Your instructions
Render the listing as a two-column CSV, starting with the line containing "Given: Switch to the Channels tab" and going on through the line containing "Looking at the", with one row per item under the column names text and answer. Put each value in one quoted field with line breaks changed to spaces, and leave the pictures out.

Listing
****

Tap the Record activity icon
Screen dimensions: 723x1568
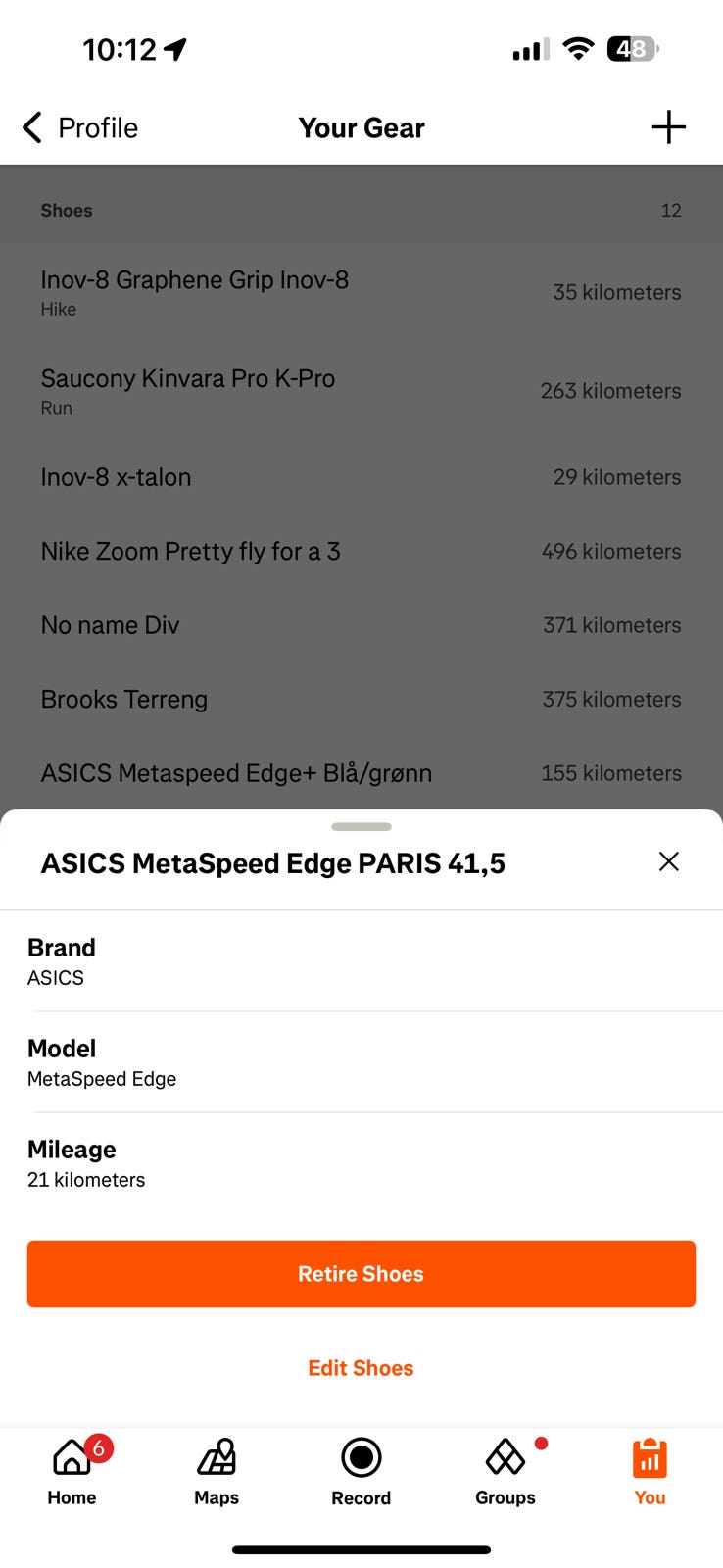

****

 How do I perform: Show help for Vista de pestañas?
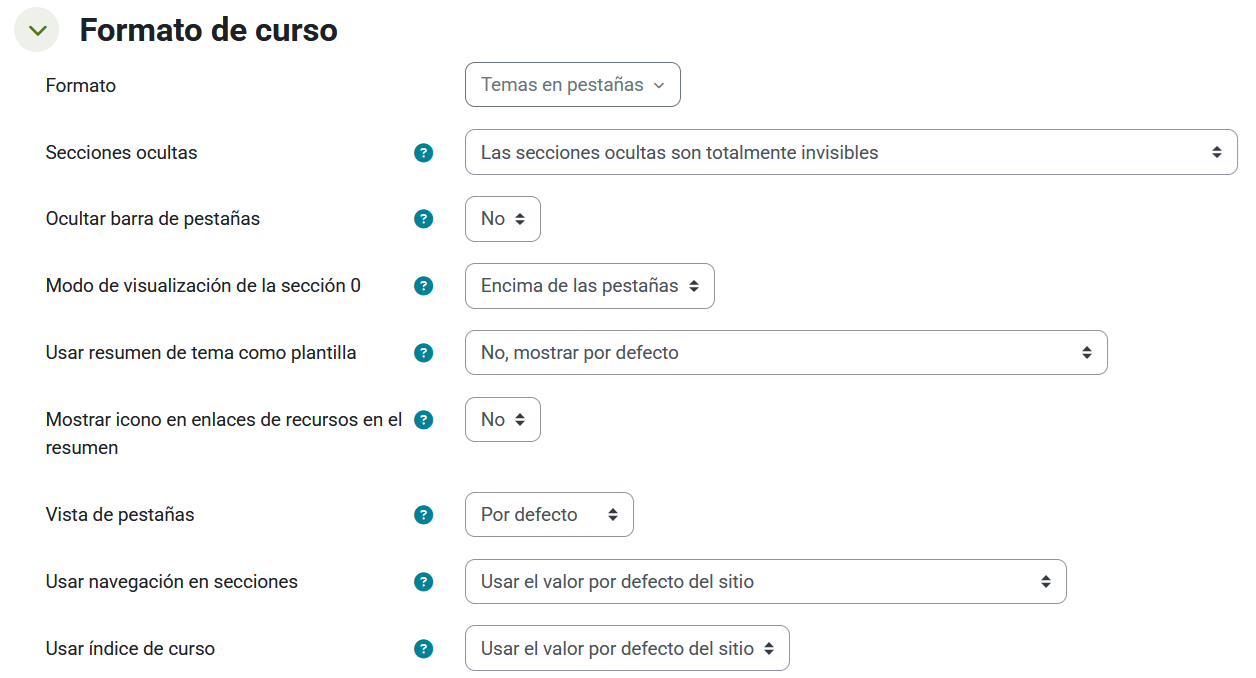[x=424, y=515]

****

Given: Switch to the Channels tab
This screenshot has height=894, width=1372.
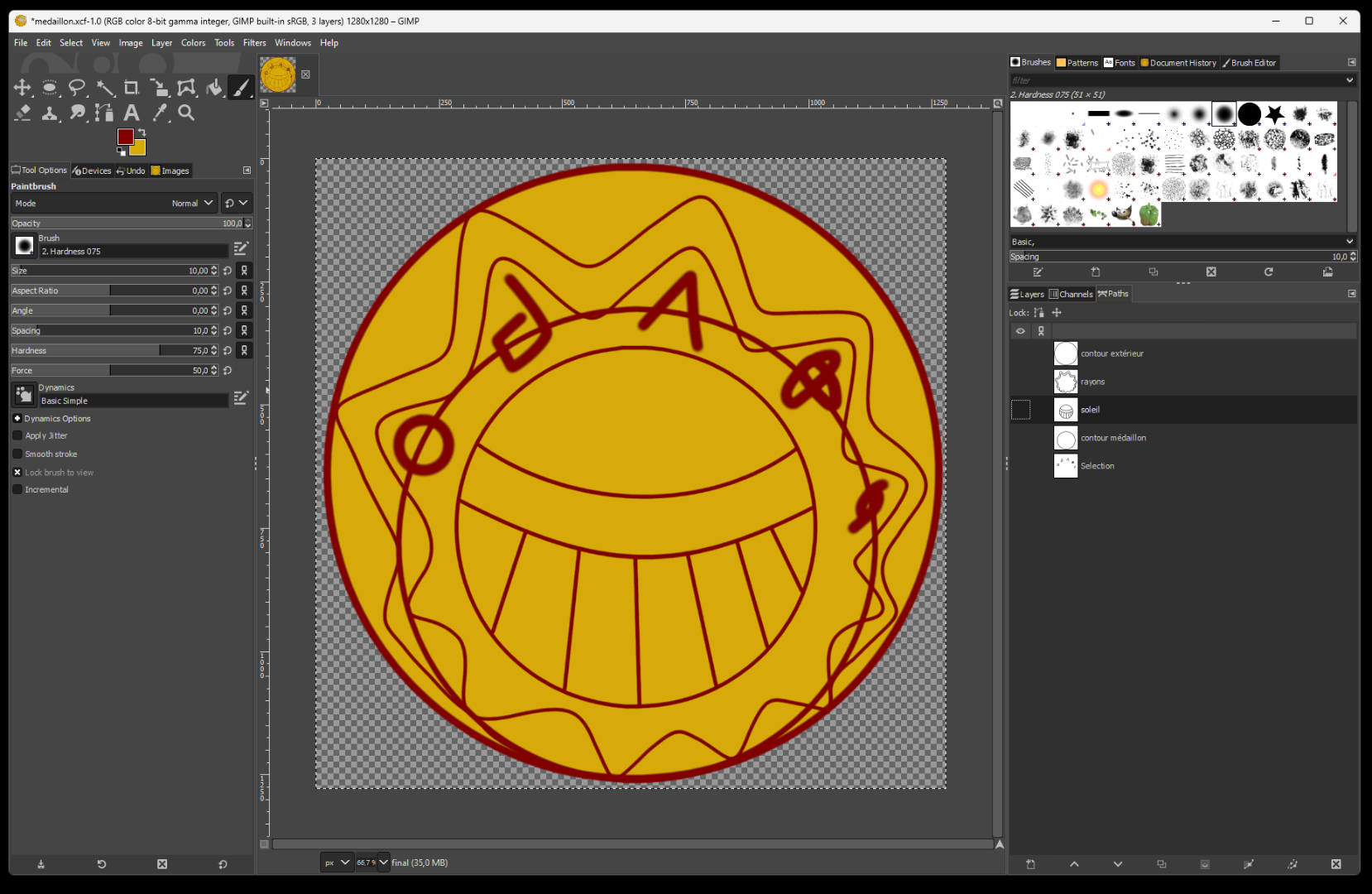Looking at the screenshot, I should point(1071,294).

****

In response
text,answer
"Given: Switch to the Channels tab This screenshot has height=894, width=1372.","Looking at the screenshot, I should point(1071,294)."